Steel structural components are widely used in manufacturing, construction, transportation, and other fields, capable of withstanding large tensile, bending, and vibration loads . During the assembly process of structural components, as the cantilever length continues to increase, the cantilever end continues to bend downwards. The stress of the rod near the cantilever support point increases under load, and may even exceed the allowable range or cause local buckling of the compression rod, which can cause severe vibration response [2, 3]. Therefore, it is very necessary to analyze the natural vibration mode of structural components, which is one of the foundations to ensure construction stability. Taking bridges as an example, traditional construction monitoring methods are gradually unable to meet the needs with the increasing scale of the structure.
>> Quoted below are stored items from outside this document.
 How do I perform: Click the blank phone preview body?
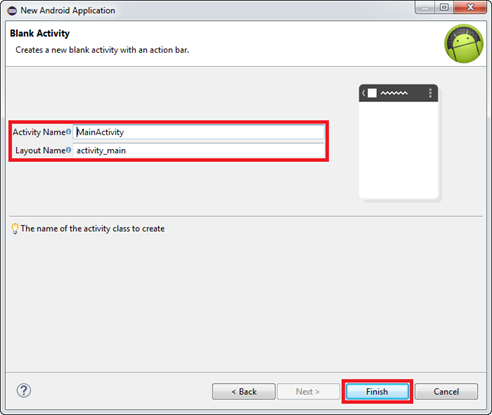[x=398, y=150]
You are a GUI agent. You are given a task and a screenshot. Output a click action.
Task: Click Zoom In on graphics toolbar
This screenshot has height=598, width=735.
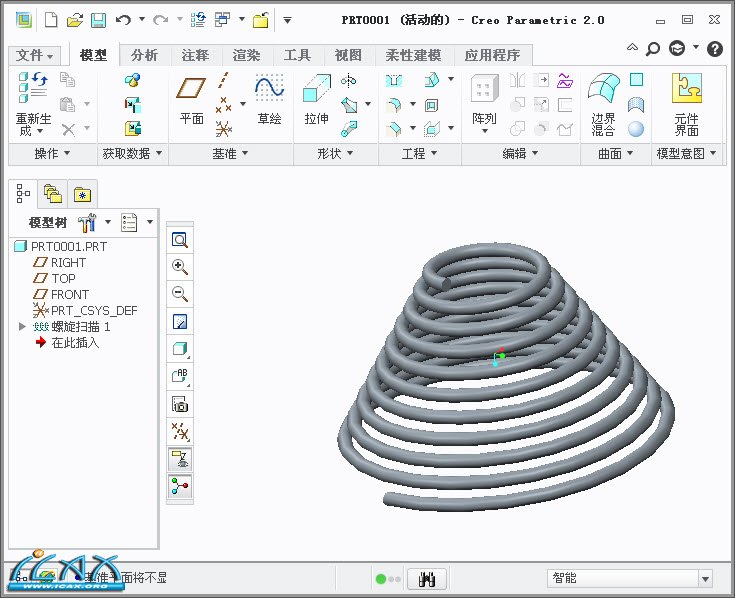click(x=180, y=266)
This is mainly due to the manual operation of traditional measuring instruments, which is time-consuming and labor-intensive, and the lack of measured data points and low level of automation, making them very suitable for the current form of large-scale engineering construction. Therefore, it is urgent to use computer network technology, digital image processing technology, and virtual reality technology to establish a comprehensive intelligent construction monitoring system .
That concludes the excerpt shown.